Before performing range analysis, the MIR (Mid-level Intermediate Representation) is first transformed into Static Single Assignment (SSA) form. SSA guarantees that each variable is assigned exactly once, and every use of a variable refers to a unique definition. This transformation simplifies the analysis in several ways:

• It makes data flow explicit, allowing the analysis to accurately track how values propagate through the program.

• It allows precise modeling of control flow joins using phi-like constructs.

• It improves precision by allowing the interval of each version of a variable to be analyzed separately after each assignment.

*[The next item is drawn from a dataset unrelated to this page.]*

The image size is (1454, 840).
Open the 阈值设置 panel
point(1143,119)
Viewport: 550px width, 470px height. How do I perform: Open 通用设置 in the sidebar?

Don’t worry about losing track of variables after SSA transformation: The DefaultRange maintains a mapping ssa_locals_mapping, which is a HashMap from the original MIR Local variables to their corresponding SSA Locals. This ensures that even after SSA conversion, you can still query the intervals for the variables you care about using their original MIR identity. The SSA transformation is essential for sound and precise interval analysis and is a foundational preprocessing step in this system.

Range Analysis Features

Flow Sensitivity

Interval analysis in Rust can be flow-sensitive, meaning that it accounts for the different execution paths a program might take. This allows the analysis to track how intervals change as variables are assigned or modified during the execution flow, improving the precision of analysis.

Lattice-based Approach

In this approach, values of variables are represented in a lattice, where each element represents an interval. A lattice ensures that each combination of intervals has a defined result, and merging different paths of a program is done by taking the least upper bound (LUB) of intervals from each path.

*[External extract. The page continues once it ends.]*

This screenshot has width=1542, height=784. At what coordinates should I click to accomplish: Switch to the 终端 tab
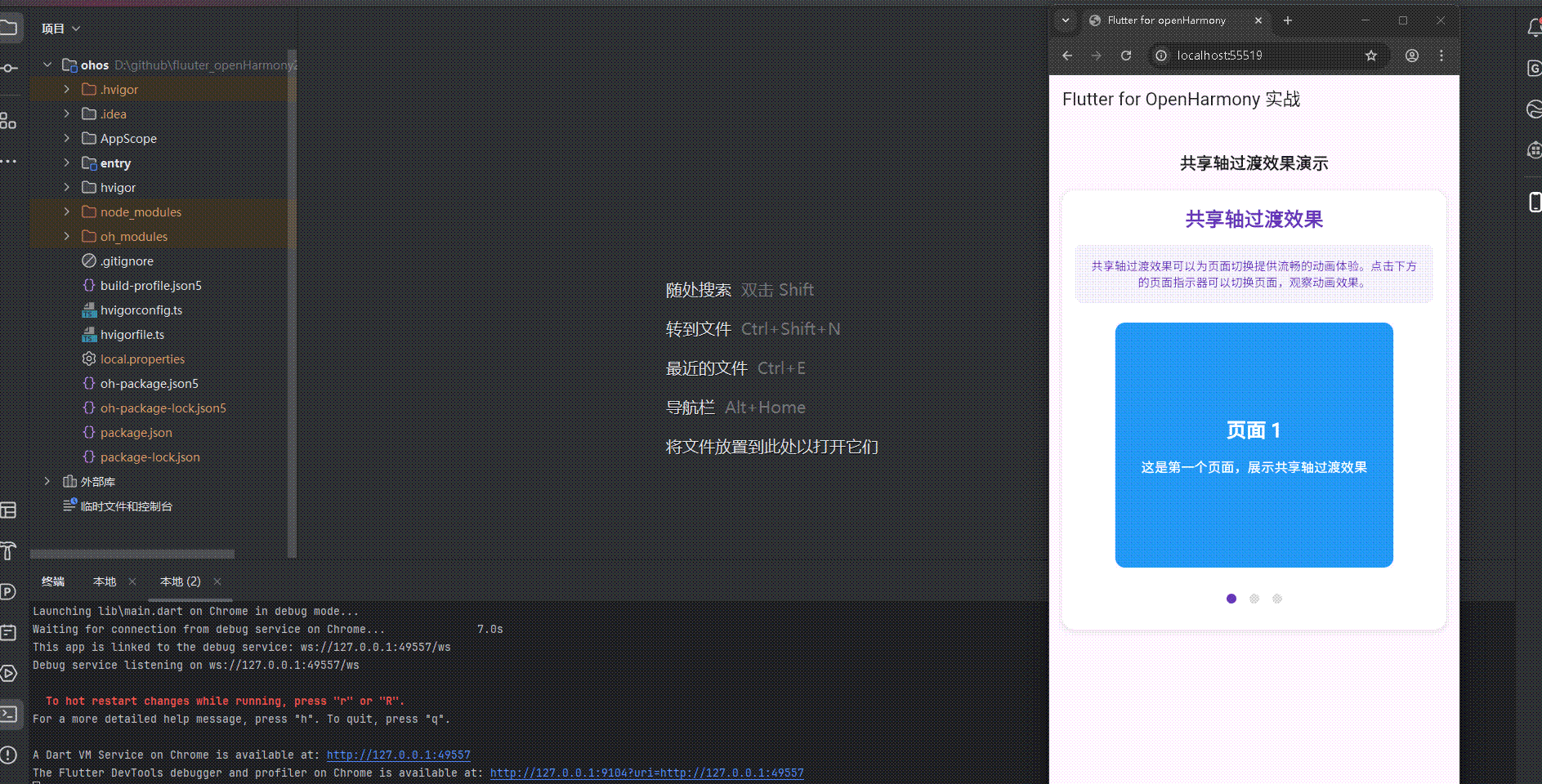53,581
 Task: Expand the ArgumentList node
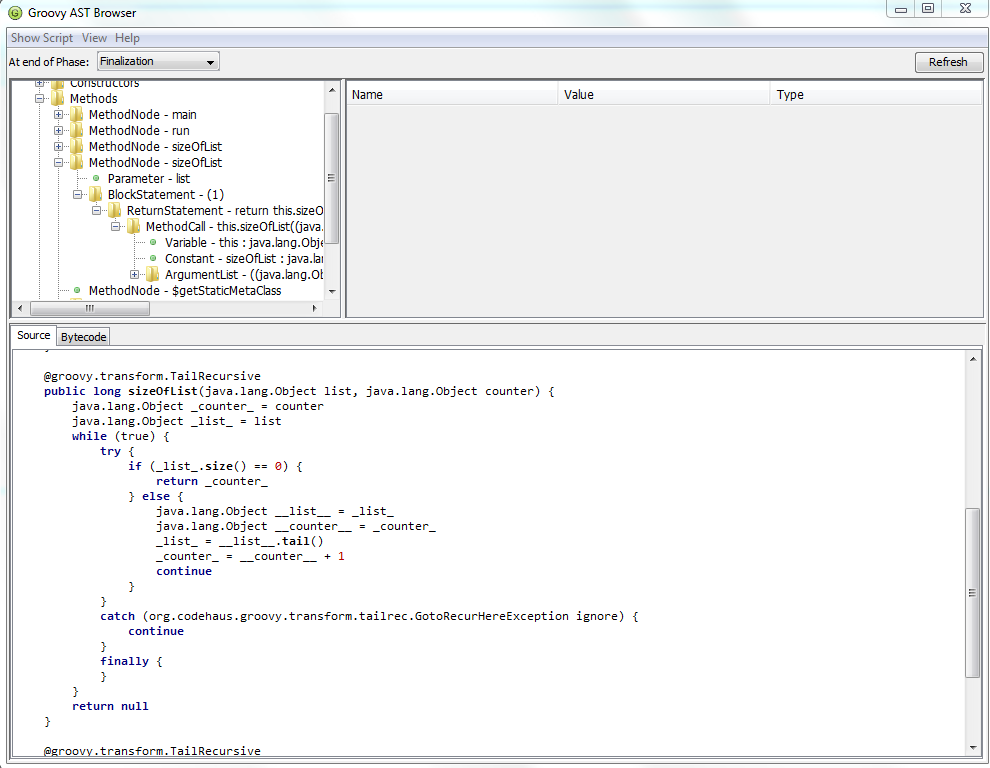point(135,275)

For example, if a variable x can have an interval [0, 10] on one path and [5, 15] on another path, the merged interval would be [0, 15] because that represents the union of both possible value ranges.

Meet-over-all-paths (MOP) Approach

In the meet-over-all-paths (MOP) approach, the analysis is performed by considering every possible path through a program and merging the results into a final interval. This approach is path-sensitive but may be less scalable on large programs because it needs to account for all paths explicitly.

Precise Interprocedural Analysis

Although each callee function is analyzed once globally for performance,Every call site (i.e., function invocation) triggers a separate numeric evaluation using the actual arguments passed in.

This hybrid approach preserves analysis precision without sacrificing performance.

Range Analysis Test Examples

RAP provides several small test programs under rapx/tests/range to demonstrate different aspects of the range analysis. This section shows the source code of three representative tests (range_1, range_2, and range_symbolic) and explains what each of them is checking.

Example 1: range_1 — Intra-procedural loop ranges

Source: rapx/tests/range/range_1/src/main.rs

fn main() {
    let mut k = 0;
    while k < 100 {
        let mut i = 0;
        let mut j = k;
        while i < j {
            i += 1;
            j -= 1;
        }
        k += 1;
    }
}

This example is an intra-procedural test that exercises nested loops and variable updates inside them.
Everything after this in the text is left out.